Big lake flatties
  |  First Published: November 2011

With the water temperature rising, it's a great time to wet a line around Merimbula, whether from the beaches, rocks, estuary or offshore.

The estuaries will be high on anglers’ lists and almost all species will play the game.

Those after monster flathead are in for a good time as both lakes are likely to produce on big soft plastics and live bait. Already a handful of 85cm-plus fish have been caught and released, which is great to see early in the season.

I'd be concentrating around the ribbon weed edges on lake edges in 3m to 7m.

You will get a good feed of 40cm to 50cm fish so let the big ones go if you’re lucky enough to get one.

Cast smaller plastics for trevally, bream, tailor and smaller pinkie snapper along the same edges.

Those using live nippers or worms will start to see some solid whiting and bream on the flats and channels. As the water warms further, surface lures will be another option.

On the beaches, salmon are still in numbers and are responding to all methods, although blue bait and pilchards have certainly accounted for bigger fish.

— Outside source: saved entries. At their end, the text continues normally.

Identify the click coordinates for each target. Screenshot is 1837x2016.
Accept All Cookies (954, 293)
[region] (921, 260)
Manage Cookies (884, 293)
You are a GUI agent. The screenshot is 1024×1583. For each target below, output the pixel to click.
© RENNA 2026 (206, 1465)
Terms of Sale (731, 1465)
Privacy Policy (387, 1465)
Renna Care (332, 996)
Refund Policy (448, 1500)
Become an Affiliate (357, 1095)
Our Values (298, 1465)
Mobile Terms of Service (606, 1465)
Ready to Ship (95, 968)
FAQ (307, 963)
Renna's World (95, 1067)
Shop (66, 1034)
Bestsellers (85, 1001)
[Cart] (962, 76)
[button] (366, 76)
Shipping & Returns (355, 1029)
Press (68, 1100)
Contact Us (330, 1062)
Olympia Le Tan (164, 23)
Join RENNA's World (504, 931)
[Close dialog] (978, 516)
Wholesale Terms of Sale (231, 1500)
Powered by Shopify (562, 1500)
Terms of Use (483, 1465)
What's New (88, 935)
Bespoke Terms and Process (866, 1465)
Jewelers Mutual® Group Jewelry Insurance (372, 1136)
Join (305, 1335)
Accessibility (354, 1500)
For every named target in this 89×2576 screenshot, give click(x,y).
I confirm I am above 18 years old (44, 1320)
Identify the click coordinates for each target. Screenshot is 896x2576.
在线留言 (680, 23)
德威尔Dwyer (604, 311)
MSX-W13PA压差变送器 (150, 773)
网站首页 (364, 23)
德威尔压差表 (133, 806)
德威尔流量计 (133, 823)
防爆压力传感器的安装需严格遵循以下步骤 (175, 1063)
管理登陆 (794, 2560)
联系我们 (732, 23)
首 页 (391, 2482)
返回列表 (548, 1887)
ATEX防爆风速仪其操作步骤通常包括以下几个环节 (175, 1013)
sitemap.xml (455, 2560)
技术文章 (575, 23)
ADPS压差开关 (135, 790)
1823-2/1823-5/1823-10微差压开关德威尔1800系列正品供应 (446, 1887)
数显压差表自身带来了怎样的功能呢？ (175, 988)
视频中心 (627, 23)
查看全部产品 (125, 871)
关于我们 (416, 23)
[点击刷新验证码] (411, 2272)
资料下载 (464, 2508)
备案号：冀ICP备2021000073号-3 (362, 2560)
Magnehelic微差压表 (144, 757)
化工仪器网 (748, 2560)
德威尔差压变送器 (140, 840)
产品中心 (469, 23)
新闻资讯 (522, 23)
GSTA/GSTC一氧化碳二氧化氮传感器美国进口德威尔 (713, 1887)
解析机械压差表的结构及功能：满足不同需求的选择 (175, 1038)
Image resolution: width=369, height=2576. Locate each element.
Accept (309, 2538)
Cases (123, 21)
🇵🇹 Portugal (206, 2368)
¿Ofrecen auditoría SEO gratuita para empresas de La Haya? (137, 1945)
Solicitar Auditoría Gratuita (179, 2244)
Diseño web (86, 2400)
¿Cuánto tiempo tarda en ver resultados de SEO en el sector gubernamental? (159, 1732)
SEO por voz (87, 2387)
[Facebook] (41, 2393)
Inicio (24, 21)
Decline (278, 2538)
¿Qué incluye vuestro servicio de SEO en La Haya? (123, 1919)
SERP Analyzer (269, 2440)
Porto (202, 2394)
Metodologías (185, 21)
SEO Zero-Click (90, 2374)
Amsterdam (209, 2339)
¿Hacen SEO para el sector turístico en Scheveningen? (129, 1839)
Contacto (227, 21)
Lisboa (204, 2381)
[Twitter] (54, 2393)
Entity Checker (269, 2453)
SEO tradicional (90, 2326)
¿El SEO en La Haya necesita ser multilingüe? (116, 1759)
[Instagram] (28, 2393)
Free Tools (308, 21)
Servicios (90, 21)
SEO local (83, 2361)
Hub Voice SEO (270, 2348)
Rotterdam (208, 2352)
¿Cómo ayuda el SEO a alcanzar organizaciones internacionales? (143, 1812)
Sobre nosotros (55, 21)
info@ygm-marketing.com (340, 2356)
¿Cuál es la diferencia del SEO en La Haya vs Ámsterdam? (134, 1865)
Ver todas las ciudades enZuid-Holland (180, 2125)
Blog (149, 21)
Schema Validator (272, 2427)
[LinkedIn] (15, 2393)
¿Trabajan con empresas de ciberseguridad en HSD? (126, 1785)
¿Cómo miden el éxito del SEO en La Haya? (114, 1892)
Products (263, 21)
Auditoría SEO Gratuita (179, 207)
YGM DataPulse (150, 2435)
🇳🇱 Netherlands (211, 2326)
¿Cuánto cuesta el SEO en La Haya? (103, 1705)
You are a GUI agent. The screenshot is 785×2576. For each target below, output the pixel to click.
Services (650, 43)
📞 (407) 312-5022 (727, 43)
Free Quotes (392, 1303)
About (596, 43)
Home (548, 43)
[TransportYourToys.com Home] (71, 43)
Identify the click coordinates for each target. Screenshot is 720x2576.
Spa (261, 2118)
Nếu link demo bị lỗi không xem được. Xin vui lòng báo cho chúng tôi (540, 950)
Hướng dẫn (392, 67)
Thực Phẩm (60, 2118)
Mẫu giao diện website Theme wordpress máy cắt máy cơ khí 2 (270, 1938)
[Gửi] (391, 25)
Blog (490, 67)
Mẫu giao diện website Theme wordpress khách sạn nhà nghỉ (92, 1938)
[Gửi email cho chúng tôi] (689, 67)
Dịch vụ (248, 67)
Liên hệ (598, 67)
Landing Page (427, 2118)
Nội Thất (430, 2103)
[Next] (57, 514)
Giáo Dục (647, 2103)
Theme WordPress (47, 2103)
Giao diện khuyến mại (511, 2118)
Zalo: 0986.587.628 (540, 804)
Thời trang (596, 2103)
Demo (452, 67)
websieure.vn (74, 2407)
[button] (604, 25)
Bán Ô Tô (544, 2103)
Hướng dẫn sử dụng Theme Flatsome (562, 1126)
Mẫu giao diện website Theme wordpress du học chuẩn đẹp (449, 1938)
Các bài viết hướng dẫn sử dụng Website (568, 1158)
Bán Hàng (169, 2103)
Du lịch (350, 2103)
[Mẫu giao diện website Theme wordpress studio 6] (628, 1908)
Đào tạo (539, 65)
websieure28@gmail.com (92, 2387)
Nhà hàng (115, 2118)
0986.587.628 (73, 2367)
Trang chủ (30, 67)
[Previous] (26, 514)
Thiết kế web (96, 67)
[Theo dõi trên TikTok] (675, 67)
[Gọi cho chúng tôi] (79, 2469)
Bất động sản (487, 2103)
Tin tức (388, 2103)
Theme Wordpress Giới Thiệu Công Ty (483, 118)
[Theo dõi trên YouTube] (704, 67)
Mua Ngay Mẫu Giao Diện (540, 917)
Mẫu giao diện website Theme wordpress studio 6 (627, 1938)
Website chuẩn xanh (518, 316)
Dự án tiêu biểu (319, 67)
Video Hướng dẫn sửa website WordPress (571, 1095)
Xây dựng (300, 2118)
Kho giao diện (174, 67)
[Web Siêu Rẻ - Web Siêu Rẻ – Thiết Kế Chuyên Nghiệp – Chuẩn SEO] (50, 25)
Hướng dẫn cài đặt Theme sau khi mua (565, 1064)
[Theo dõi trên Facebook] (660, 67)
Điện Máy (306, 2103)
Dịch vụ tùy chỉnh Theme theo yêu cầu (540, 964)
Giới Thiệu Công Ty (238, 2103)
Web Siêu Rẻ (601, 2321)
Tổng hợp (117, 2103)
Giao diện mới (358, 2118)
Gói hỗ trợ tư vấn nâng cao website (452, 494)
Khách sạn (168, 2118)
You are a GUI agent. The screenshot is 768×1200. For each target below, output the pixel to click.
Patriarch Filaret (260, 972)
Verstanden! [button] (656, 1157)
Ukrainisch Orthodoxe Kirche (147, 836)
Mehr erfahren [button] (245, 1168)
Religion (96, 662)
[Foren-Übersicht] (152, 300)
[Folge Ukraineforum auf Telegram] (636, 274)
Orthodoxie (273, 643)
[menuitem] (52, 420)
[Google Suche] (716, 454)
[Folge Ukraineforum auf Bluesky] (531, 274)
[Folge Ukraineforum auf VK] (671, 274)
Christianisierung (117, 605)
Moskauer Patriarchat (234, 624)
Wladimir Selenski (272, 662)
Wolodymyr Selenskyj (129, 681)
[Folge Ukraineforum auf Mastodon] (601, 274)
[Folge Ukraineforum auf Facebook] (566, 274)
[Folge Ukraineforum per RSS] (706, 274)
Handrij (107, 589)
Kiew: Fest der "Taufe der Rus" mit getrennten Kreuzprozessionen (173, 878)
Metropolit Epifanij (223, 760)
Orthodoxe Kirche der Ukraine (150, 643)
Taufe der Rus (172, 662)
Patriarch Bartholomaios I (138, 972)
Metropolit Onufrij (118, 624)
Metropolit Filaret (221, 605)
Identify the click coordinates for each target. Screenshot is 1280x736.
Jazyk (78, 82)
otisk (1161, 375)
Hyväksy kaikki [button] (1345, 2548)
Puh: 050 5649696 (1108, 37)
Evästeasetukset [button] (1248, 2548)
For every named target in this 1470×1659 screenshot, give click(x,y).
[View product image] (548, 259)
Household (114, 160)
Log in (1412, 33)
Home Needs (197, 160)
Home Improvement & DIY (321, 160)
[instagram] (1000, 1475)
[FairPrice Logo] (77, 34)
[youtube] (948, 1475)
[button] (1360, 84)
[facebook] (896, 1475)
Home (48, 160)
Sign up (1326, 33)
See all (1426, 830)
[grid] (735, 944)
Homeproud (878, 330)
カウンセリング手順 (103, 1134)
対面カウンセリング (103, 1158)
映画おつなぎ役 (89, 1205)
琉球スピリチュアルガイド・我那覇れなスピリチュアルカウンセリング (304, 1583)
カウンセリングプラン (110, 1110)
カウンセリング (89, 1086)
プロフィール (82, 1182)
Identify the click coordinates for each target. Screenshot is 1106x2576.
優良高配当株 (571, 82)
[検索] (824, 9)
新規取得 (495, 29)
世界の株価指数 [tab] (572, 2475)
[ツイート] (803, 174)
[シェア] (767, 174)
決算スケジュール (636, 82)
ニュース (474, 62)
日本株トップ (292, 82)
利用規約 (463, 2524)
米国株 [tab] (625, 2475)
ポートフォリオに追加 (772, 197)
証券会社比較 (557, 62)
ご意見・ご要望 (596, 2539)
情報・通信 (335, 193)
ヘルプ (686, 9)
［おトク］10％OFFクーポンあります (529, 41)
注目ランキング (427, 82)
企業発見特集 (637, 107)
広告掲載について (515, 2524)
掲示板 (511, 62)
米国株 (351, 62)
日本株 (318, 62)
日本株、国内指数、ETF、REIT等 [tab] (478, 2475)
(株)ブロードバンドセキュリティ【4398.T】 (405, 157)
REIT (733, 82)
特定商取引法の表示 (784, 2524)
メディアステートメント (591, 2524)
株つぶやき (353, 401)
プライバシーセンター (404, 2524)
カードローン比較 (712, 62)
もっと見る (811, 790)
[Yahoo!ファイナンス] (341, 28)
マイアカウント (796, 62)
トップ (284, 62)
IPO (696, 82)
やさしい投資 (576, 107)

Those casting small chromies into the suds on light line will be in for some serious fun. You do lose a lot of fish when they throw the hook, so try replacing the treble with a decent straight-shank single hook.

Mixed in with the sambos are some nice tailor and it won't be long before the mulloway start to show. Better beaches to try are North Tura, Tura Main and Haycock.

Outside fishos have done it tough lately but that will certainly change this month.

We have had cold, dirty water off Merimbula but the way the temperature charts look north of us, it won't be long before clean, warm water is on our doorstep.


They’ve been catching some nice pelagic fish north and south of us so our turn can't be too far away.

When it does pick up, kingfish and bonito will be found on the inshore reefs with Long Point and Horseshoe worth a look.

I'd be using jigs and live baits to tempt them but trolling smaller bibbed minnows will also work.

There's the chance of albacore and smaller yellowfin tuna for those venturing wide. Every November we see some solid fish although a lot will depend on conditions.

Although the bottom fishing also has been slow, expect some snapper, morwong and flatties from the gravel ground this month. Again, Long Point and Horseshoe reefs are the go.

Anglers fishing the rocks stones have had a lot of fun, with a handful of kingfish to 14kg coming from Tura Head, mainly on live bait with a few on poppers and bigger chrome slices. The lads tell me they lost good ones, too, so it is certainly worth the walk in there.

As we head further into the month bonito and big salmon are on the cards.

Short Point has a few pigs and blackfish taking cabbage, as long as you berley.